I love ya, Old School, that's great!

Keep your eye on other opportunities, Rivitman, but don't do so without talking to your state office of the DOL. I'd be willing to bet you are in for a pleasant surprise.


----------



## foodnfoto (Jan 1, 2001)

Sorry, Rivitman, I have to take exception to this statement too. As stated above, this would be a pretty clear definition of indentured servitude-something that has been illegal in this country for well over 200 years.
DO NOT ACCEPT IT! Did any employment contract you signed state this anywhere? I would confidently venture a strong NO!
Give yourself some credit and stand up for your rights.


----------



## chrose (Nov 20, 2000)

I'm willing to bet that the majority here are on your side. You are in a tough situation no doubt and I wish you the best, I know how it goes. But to answer your last question no you are not wrapped to tight. You are well within your rights to want sanity and a life!


----------



## tcapper (Aug 29, 2006)

No matter wich way you cut it the employer is taking the piss, he may be paying a salary but he quite clearly has very little respect for you as a proffessional.

The source of his income is from the kitchen and the professional chefs therin.

You are not alone, in the UK and so it seems in the states chefs are not treated as a proffessional occupation and as such are treated as blue collar.

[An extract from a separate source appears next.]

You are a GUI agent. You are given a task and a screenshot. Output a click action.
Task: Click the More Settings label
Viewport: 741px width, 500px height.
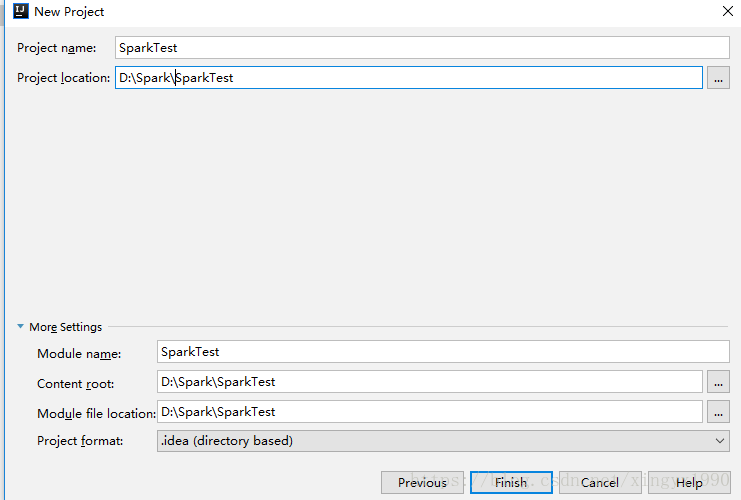coord(65,327)
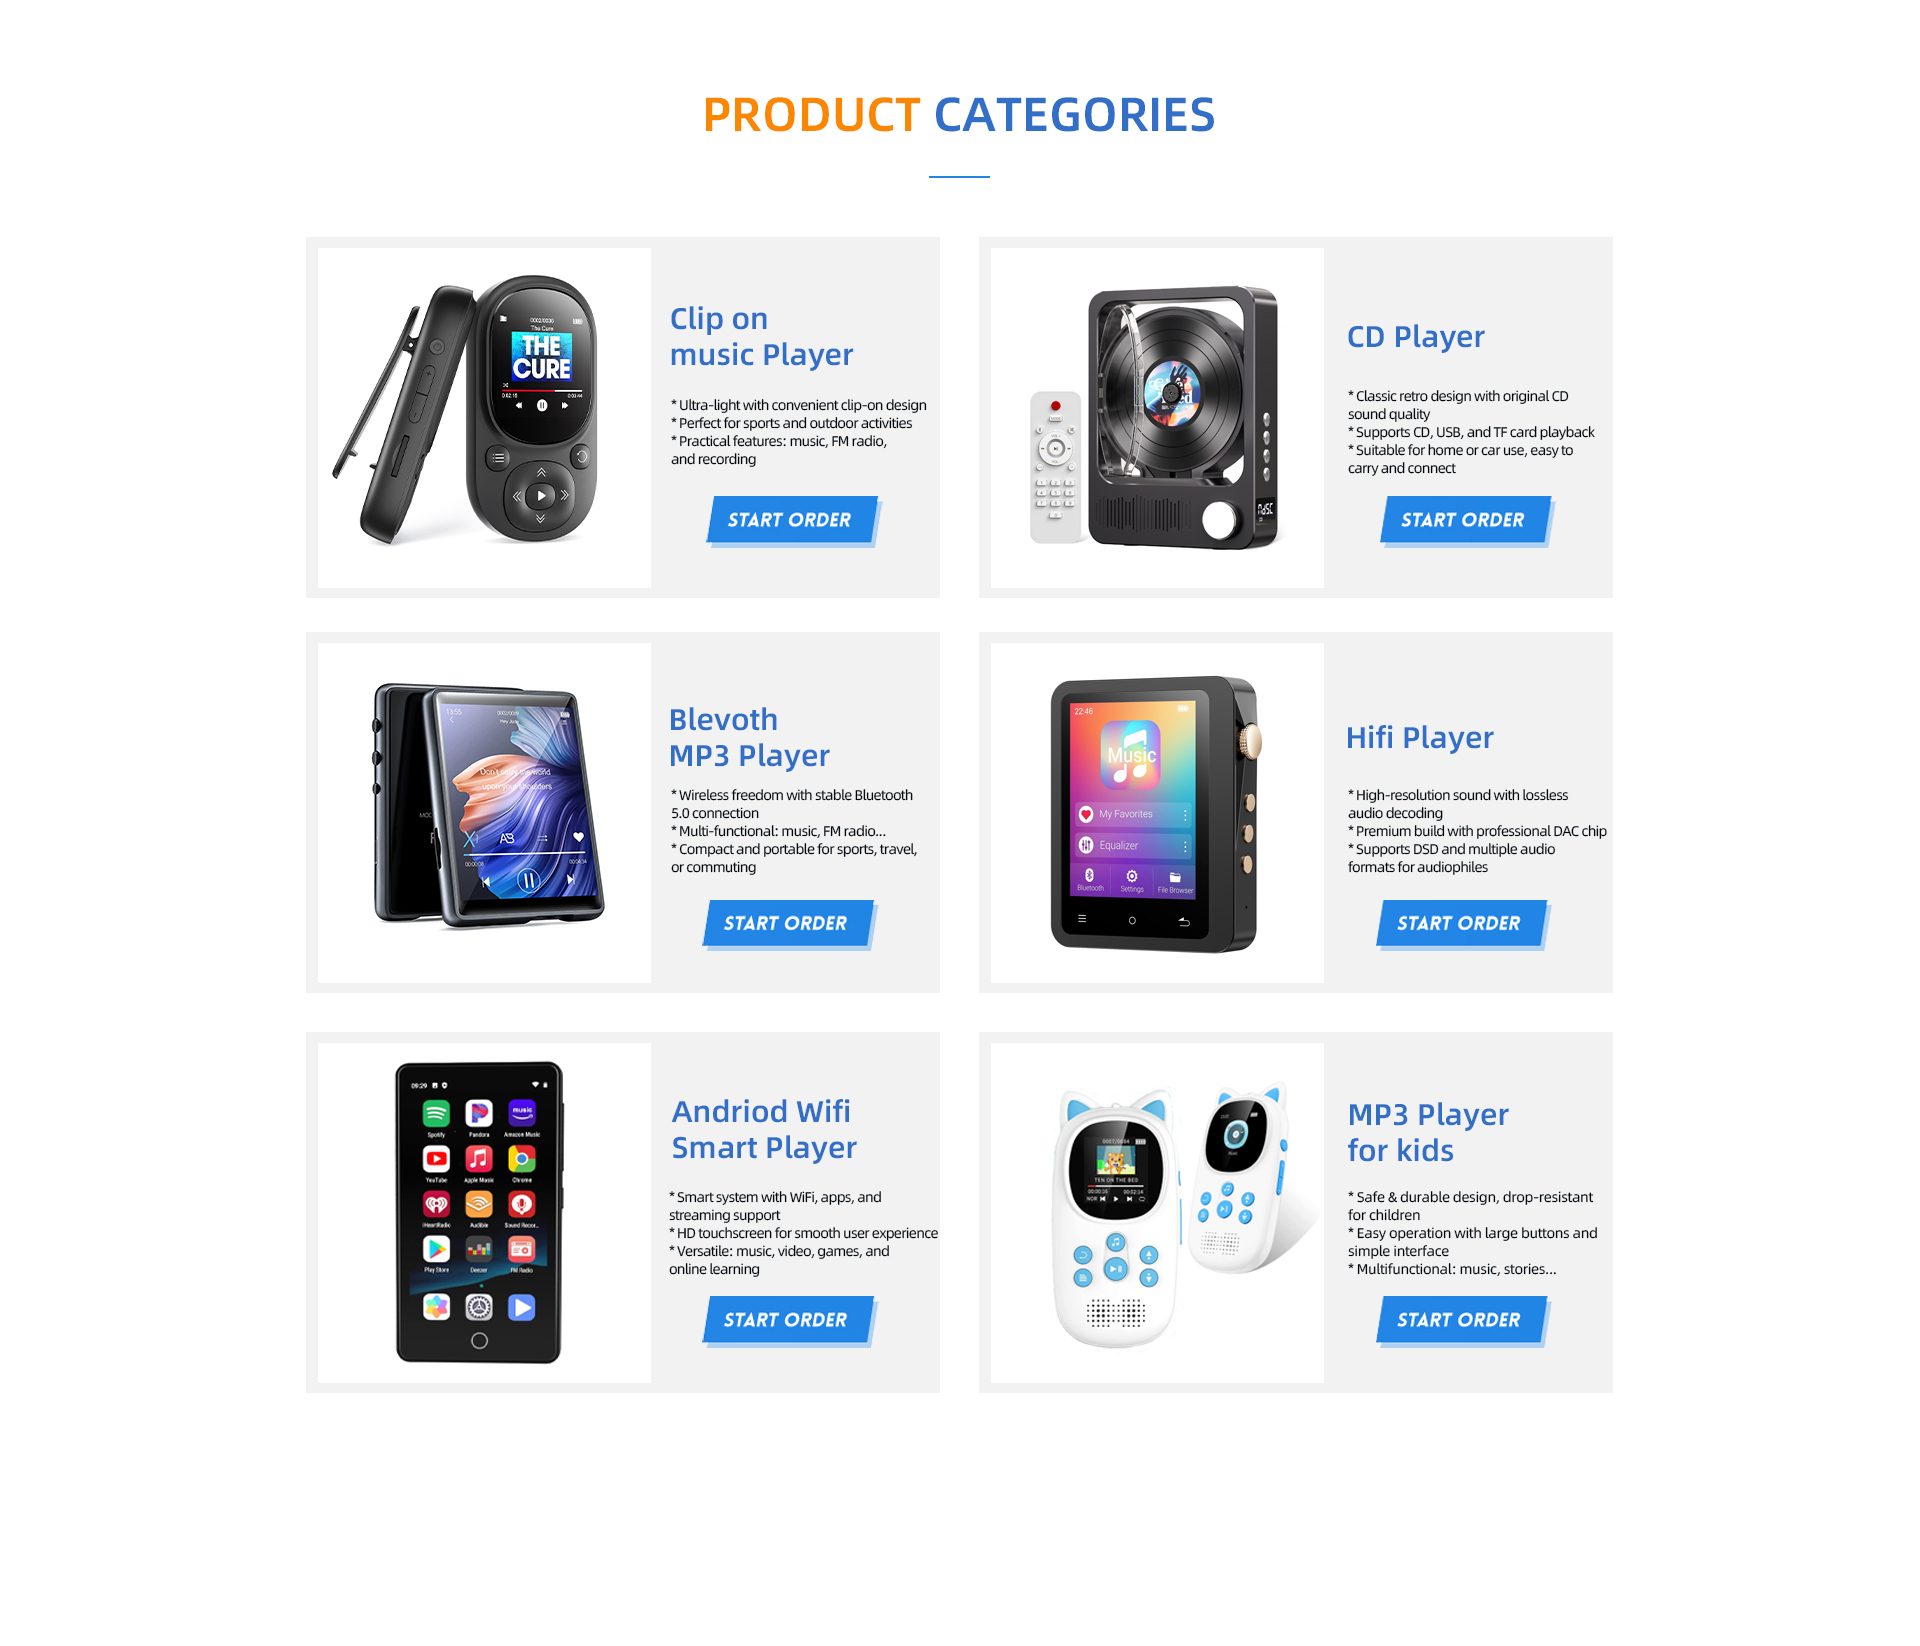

The rest of europe and austrolasia are quite different. For example on the immigration points system for australia, a chef gains three points higher than a doctor. In new zealand a head chef or sous chef gets immediate citizenship. The French revier chefs as does the rest of europe all except the uk and the states.

Now im not trying to plug a site but chefsworld.net has launched in the uk on the site you are able to rate employers to let other chefs know what the employer is really like. Given time this will eliminate all the muppets who couldnt give a rats about chefs and their businesses will suffer unlike the employers who understand the importance of a chef in the kitchen will benefit. As chefsworld.net grows they plan to open american, african and austolasian sections. So keep an eye out and rate your employer.

Buy the way the aim of chefsworld.net is to *empower *chefs through communication.

chefsworld.net


----------



## nightcook (Nov 9, 2006)

Rivitman,

Old School and others have added some great insight into your situation. The following comments are just my humble opinion, no facts to back them up other than my own personal experiences. I can personally relate to your current dilemma.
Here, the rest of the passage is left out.